- VORGELEGTER TEXT

Geldautomatensprengungen verhindern
So können Banken Menschen und Werte schützen.
Das Kriminalitätsphänomen Geldautomatensprengung stellt Banken in Deutschland vor immer größere Herausforderungen. Doch es gibt einige Empfehlungen, wie dem zu begegnen ist. Und diese lassen sich mit den ganzheitlichen Lösungskonzepten für die Sicherheit von Geldautomaten und Foyers von Bosch optimal umsetzen. Thomas Jörg, Branchenmanager Banken bei Bosch Energy and Building Solutions, erläutert Details im Interview.
Die Angriffe auf Geldautomaten nehmen zu und die Täter gehen immer skrupelloser vor. Herr Jörg, können Sie Näheres zur aktuellen Situation sagen?
Die Fallzahlen der Sprengung von Geldautomaten in Deutschland haben 2022 einen neuen Höchststand erreicht. Nach Angaben der Landeskriminalämter gab es fast 500 Fälle im vergangenen Jahr, 27 Prozent mehr als 2021. Besonders gravierend ist dabei die Zunahme von Taten mit hochgefährlichen Festsprengstoffen: 2019 etwa waren es 18 Festsprengstoffattacken, 2021 bereits 250.
Der Schaden ist enorm. Durchschnittlich 100 000 Euro beträgt im Einzelfall die Beutesumme – auf knapp 20 Millionen Euro belief sich 2021 der Beuteschaden. Dazu kommen hohe Sachschäden, etwa an Gebäuden und technischen Anlagen. Ganz zu schweigen von der Gefahr für Leib und Leben von Anwohnern, Passanten, Mitarbeitern und Kunden der Banken. Geldautomatensprengungen gefährden Menschenleben. Darauf weist auch Bundesinnenministerin Nancy Faeser hin und stellt klar: „Geldautomatensprengungen lassen sich dauerhaft nur durch effektive, flächendeckende Präventionsmaßnahmen verhindern.“
Thomas Jörg
Über unseren Experten
Als Branchenmanager Banken verantwortet Thomas Jörg bei Bosch Energy and Building Solutions die strategische Weiterentwicklung der innovativen Sicherheitslösungen für Banken. Er hat ein duales Studium im Fach Wirtschaftsingenieurwesen bei Bosch absolviert und sich im Anschluss ab 2018 bei Bosch zunächst auf die Zusammenarbeit mit den IT-Dienstleistern der Banken spezialisiert, bevor er 2021 das Branchenmanagement übernahm. Neben Recherchen und Analysen prägt der Austausch mit Entscheidern und Experten seinen Job. Am meisten Spaß macht ihm die Vielfältigkeit seiner Tätigkeit. „Dass ich Lösungen vom anfänglichen Kundenbedarf bis zur finalen Umsetzung begleiten kann und miterlebe, wie eine von uns geplante und entwickelte Lösung beim Kunden zum Einsatz kommt, das finde ich großartig.“
Wir sind Brückenbauer, Maßschneider, Vorreiter und Möglichmacher.

- AUFGABEN
1/ Übertragen Sie den Satz „Nach Angaben der Landeskriminalämter gab es fast 500 Fälle im vergangenen Jahr, 27 Prozent mehr als 2021.“ aus dem Text zu Geldautomatensprengungen ins Englische.
2/ Schreiben Sie den Text zu Geldautomatensprengungen im Anschluss an seinen letzten Satz weiter.

- ENTNOMMENE EINTRÄGE
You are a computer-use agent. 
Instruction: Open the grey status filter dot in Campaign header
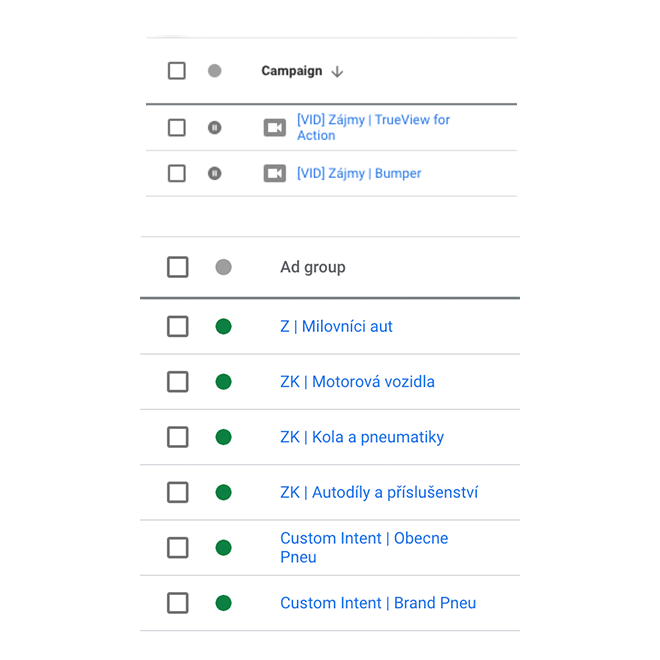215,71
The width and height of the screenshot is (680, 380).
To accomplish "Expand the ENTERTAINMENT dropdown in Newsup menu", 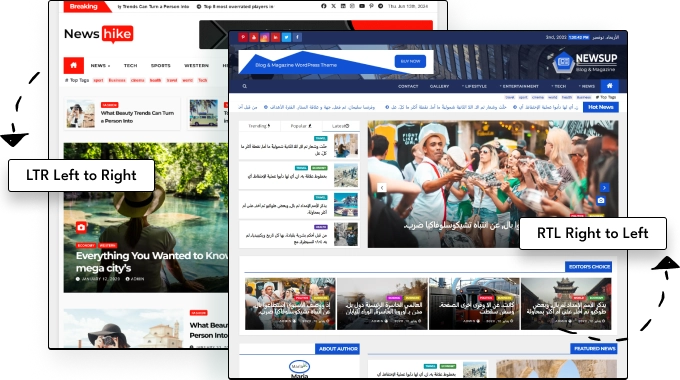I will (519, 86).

==

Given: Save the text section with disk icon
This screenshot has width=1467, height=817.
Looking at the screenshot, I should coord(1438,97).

* * *

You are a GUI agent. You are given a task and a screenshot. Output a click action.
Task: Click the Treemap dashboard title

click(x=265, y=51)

- LÖSUNGEN
1/ According to the State Criminal Police Offices, there were almost 500 cases last year, 27 percent more than in 2021.

2/
Was sind die Gründe für den Anstieg der Geldautomatensprengungen in Deutschland?
Aufgrund der Vielzahl von eigenständigen Bankinstituten sind wir in Deutschland von einem einheitlichen Sicherheitsstandard weit entfernt. Das macht es Tätern zu einfach. Die Bankenlandschaften unserer Nachbarländer Niederlande und Frankreich unterscheiden sich dagegen stark von uns, und es konnten dort durch gesetzliche Vorgaben und effektive Maßnahmen Angriffe auf Geldautomaten erfolgreich eingedämmt werden. Deshalb kommen die Täter aus den Nachbarländern vermehrt zu uns, um ihr Vorhaben bei hiesigen Banken umzusetzen.
Wir brauchen also Gesetze für bessere Sicherheitsstandards?
Fakt ist: Bundesweit einheitliche gesetzliche Regelungen für den sicheren Betrieb von Geldautomaten gibt es bei uns noch nicht. Aber im Herbst 2022 saßen auf Initiative des Bundesinnenministeriums (BMI) hin Vertreter von Banken, Versicherungsunternehmen, Bundeskriminalamt und Polizei an einem Runden Tisch und haben in einer gemeinsamen Erklärung konkrete Empfehlungen für die Absicherung von Geldautomaten und Bankfoyers veröffentlicht. Zu diesen gehören zum einen organisatorische und mechanische Maßnahmen wie die Schließung des Foyers in der Zeit von 23 bis 6 Uhr und Schutzvorrichtungen am Geldautomaten, oder auch Banknotenneutralisierungssysteme. Zum anderen elektronische Sicherheitslösungen wie Einbruchmeldetechnik und Videoüberwachung sowie Vernebelungstechnik.
Woher wissen die Banken, welche dieser Maßnahmen für sie geeignet sind? Was raten Sie ihnen?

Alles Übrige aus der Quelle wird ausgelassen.